Chuck Prophet album release
This Sunday night at The Knockout, Chuck Prophet offers a sneak preview performance of his upcoming album ¡Let Freedom Ring!, out October 27 on Yep Roc Records. Prophet will be performing the new album with the band that recorded it, which includes Ernest “Boom Boom” Carter, who drummed on Born to Run. It’s a special one-night-only performance fans will surely want to check out.

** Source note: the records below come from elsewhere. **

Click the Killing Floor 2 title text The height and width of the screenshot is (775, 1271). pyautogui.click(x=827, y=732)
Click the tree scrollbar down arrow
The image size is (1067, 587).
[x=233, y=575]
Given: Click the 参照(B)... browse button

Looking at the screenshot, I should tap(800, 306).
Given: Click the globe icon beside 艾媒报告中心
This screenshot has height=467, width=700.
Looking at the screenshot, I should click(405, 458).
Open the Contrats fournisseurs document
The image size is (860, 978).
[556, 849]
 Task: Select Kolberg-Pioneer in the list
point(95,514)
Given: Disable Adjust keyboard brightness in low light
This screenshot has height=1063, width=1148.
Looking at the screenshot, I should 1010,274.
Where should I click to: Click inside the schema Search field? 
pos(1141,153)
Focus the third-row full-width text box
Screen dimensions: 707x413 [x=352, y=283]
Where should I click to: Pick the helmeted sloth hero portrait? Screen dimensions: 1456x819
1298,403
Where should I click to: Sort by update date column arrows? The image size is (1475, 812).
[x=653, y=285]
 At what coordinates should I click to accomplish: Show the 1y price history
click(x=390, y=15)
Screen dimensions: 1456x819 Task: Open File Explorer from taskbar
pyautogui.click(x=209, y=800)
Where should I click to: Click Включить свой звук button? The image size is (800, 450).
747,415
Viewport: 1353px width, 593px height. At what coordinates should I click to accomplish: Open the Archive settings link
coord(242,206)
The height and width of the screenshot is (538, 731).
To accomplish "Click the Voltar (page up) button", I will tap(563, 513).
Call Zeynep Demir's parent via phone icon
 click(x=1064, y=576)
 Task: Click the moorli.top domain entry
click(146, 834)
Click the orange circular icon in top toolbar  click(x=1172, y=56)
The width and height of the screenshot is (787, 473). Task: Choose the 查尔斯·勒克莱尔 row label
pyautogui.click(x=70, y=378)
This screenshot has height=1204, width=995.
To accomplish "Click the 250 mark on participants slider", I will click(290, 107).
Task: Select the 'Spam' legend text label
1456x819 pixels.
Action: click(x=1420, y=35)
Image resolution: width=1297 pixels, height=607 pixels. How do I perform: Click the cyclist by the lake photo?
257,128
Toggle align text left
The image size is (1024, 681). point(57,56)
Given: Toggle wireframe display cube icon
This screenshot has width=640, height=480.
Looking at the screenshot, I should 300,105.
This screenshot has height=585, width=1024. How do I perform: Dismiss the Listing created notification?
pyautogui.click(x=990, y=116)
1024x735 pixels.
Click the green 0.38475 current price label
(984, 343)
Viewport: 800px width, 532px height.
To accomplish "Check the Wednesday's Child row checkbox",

Says Yep Roc about the new record:

Chuck Prophet got more than he bargained for. He and his band ventured to Mexico City to record the follow-up to 2007′s “boundaryless” (New Yorker) album Soap & Water and encountered a swine flu pandemic, an earthquake, electric brownouts, and crashing hard drives. They emerged with the hard-hitting, broad-ranging album ¡Let Freedom Ring!

“I just wanted the energy of this place,” Prophet says of Mexico City. “I’m looking at a studio that is totally state of the art…for 1957. I stood in the middle of that room, I clapped my hands and I knew we could make a great record.”

Check out a trailer for the album below:


Chuck Prophet ¡Let Freedom Ring! Documentary Trailer

Sunday night, Eilen Jewell opens the show and Kelley Stoltz will be DJing. 8pm, $10.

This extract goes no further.